There are many organisations, national and international, which offer arbitration services. Perhaps the most well known is The International Chamber of Commerce which has its head office in Paris. Others include:

• The American Arbitration Association – suitable if there is a US element.

• The London Court of International Arbitration – useful if London or English law is relevant.

• International Centre for the Settlement of Investment Disputes (Based in Washington D.C. and primarily for international disputes of a substantial size, often with a government party).

• China International Economic and Trade Arbitration Commission (CIETAC) based in China.

Each of these organisations has a panel of international arbitrators and a set of rules governing arbitration processes. Each of them charges fees for administering the arbitration which have to be paid in advance.

An alternative to institutional arbitration is for the parties to organise their own. This is known as “ad hoc” arbitration. The arbitration does of course, have to be conducted in accordance with some agreed rules or guidelines, and the United Nations Commission on International Trade Law (UNCITRAL) has published rules which are appropriate for ad hoc arbitration. It is not uncommon for the arbitration clause to require that the arbitration is conducted in accordance with the UNCITRAL Rules, as they are known. An alternative solution is for the parties to write their own rules into the Arbitration Agreement.

In many countries there will be legislation which deals with arbitration, making it enforceable and the legislation may cover a number of procedural issues that can arise in an arbitration.


The arbitration clause may stipulate not only what rules apply to the arbitration and how many arbitrators there may be, but also where the arbitration will take place.

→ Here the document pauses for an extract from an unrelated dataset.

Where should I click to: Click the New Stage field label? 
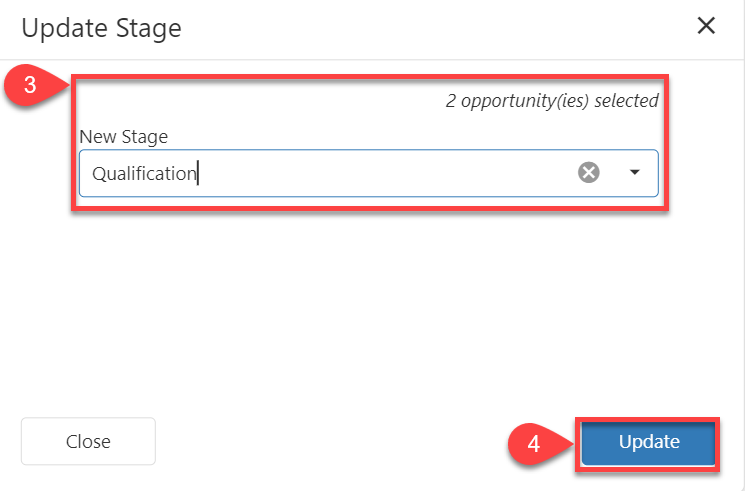coord(124,136)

At least one of the parties – and probably both of them – will want the arbitration to be held in a neutral territory – i.e. a country which is not connected with a party to the agreement.

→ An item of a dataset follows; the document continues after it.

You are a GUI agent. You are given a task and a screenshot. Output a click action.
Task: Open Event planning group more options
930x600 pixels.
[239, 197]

In selecting a neutral forum, it is advisable to check that the local legal environment is an acceptable one. For one thing, the local law should, ideally, be one which recognises – and is a signatory to – the New York Convention – i.e. one which will recognise the effectiveness of international arbitration. (It is worth mentioning here that under the New York Convention, a treaty state is only bound to enforce an award “made in the territory of another contracting State”.)

Secondly, it is helpful if the local legal system is prepared to assist the arbitral tribunal in its procedures should this be necessary. On the other hand, the local legal system should not be one which is likely to interfere in the arbitral process.

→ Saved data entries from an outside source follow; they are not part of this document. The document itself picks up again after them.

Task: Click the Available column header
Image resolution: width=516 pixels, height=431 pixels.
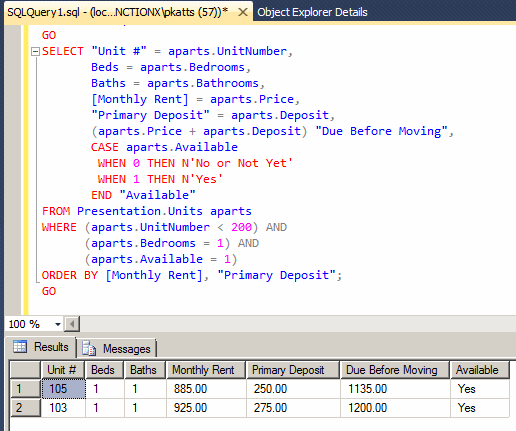Action: [480, 370]
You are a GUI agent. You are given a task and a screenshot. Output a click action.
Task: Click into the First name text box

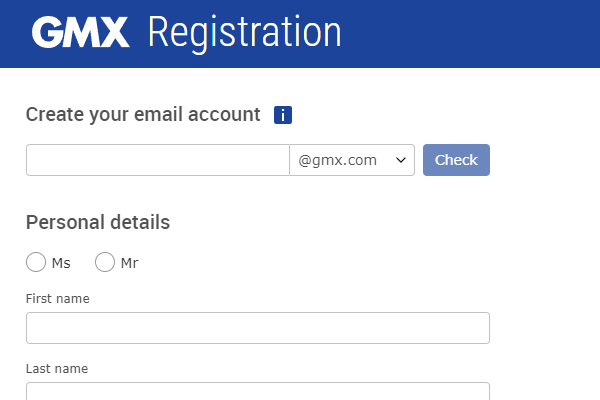pos(257,328)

There are also practical considerations: the convenience of the territory for the parties, their lawyers, witnesses, etc.


When an international contract is prepared in more than one language, it is sensible to have a clause that stipulates which is the ruling language of the contract. It is also sensible to stipulate in the arbitration clause what will be the language in which any arbitration proceedings will be conducted. These will not necessarily be the same.


(a) Applying UNCITRAL RULES – Single arbitrator.

“Any dispute or difference between the parties arising out of or in connection with this Agreement shall be finally settled by arbitration in accordance with the UNCITRAL Arbitration Rules at present in force.

These shall be a single arbitrator agreed between the parties or, in default of agreement; the appointing authority shall be [the International Chamber of Commerce].

The place of arbitration shall be [London, England]. The language of the arbitration shall be [English]”.

(b) Applying ICC Rules – Three Arbitrators

“All disputes arising in connection with this Agreement shall be finally settled under the Rules of (Conciliation and] Arbitration of the International Chamber of Commerce by three arbitrators appointed in accordance with the Rules.

The place of arbitration shall be [London, England] and the proceedings and all papers in the arbitration shall be in the English language. The decision of the arbitrators shall be final and binding on the parties and judgement upon their award may be entered in any court having jurisdiction.”